Kazimierz G., nazywany "królem żelatyny", stanie
przed sądem za kradzież pary technologicznej. Grozi mu kara do 5
lat pozbawienia wolności.

Akt oskarżenia w tej sprawie został skierowany do Sądu Rejonowego w Zgierzu - poinformował rzecznik łódzkiej Prokuratury Okręgowej Krzysztof Kopania.

Prokuratura ustaliła, że w okresie od czerwca 2004 r. do stycznia 2005 r. należąca do niego firma z siedzibą w Zgierzu, produkująca żelatynę, nieprawnie pobrała parę technologiczną o łącznej wartości blisko 800 tysięcy złotych na szkodę firmy Energetyka Boruta.

56-letni Kazimierz G. nie przyznał się do winy i odmówił składania wyjaśnień.

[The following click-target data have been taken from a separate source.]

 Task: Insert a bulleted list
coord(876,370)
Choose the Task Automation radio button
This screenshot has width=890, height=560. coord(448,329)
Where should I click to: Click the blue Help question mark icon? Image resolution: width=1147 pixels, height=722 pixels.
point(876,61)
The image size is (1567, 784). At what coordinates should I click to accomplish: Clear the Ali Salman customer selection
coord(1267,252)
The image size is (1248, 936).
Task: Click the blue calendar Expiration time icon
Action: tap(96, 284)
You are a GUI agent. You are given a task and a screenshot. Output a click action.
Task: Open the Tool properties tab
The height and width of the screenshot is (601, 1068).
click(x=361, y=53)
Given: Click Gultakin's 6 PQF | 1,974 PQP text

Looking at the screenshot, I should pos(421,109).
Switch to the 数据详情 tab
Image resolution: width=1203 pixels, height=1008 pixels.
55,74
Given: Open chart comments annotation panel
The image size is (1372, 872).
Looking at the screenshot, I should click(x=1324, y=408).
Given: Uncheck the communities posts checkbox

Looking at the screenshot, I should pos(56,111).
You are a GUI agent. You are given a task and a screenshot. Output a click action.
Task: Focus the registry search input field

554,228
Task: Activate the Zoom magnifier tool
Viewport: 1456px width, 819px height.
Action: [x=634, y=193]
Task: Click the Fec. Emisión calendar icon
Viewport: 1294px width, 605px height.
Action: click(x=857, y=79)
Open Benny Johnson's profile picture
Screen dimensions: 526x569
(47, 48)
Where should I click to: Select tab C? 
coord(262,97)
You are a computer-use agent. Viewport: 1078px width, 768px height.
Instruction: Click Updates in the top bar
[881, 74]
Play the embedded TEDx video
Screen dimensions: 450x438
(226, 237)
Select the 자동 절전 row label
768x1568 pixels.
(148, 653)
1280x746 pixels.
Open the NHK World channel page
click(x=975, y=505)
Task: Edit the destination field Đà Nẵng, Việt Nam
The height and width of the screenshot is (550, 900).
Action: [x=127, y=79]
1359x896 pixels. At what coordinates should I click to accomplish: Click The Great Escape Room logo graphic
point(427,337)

Według prokuratury, para technologiczna była dostarczana do firmy G. na podstawie wcześniej zawartych umów. Z uwagi na brak regulowania należności przez spółkę, której prezesem był G., dyrekcja Energetyki Boruty postanowiła wstrzymać dostarczanie pary. 12 maja 2004 r. pracownicy Energetyki Boruty zakręcili zawory i założyli łańcuch oraz kłódkę - powiedział Kopania.

Po kilku tygodniach funkcjonariusze policji i pracownicy poszkodowanej firmy ujawnili, że zawory doprowadzające parę do zakładu Kazimierza G. zostały otwarte. Mamy to też potwierdzone w zeznaniach świadków - wyjaśnił Kopania.

Wojewódzki Fundusz Ochrony Środowiska i Gospodarki Wodnej w Łodzi, któremu firmy kontrolowane przez rodzinę G. są winne ponad 13 mln złotych, skierował już do sądu dwa pozwy. Dotyczą one nakazu zapłaty przeciwko Annie i Halinie G. - córce i żonie Kazimierza G. - oraz trzem spółkom, kontrolowanym przez rodzinę G. Firmy te nie spłacały pożyczek.

Kazimierz G. jest też oskarżony przed toruńskim sądem okręgowym o nadużycia podczas prywatyzacji fabryki żelatyny w Brodnicy (woj. kujawsko-pomorskie) i narażenie Skarbu Państwa na stratę 4,5 mln zł.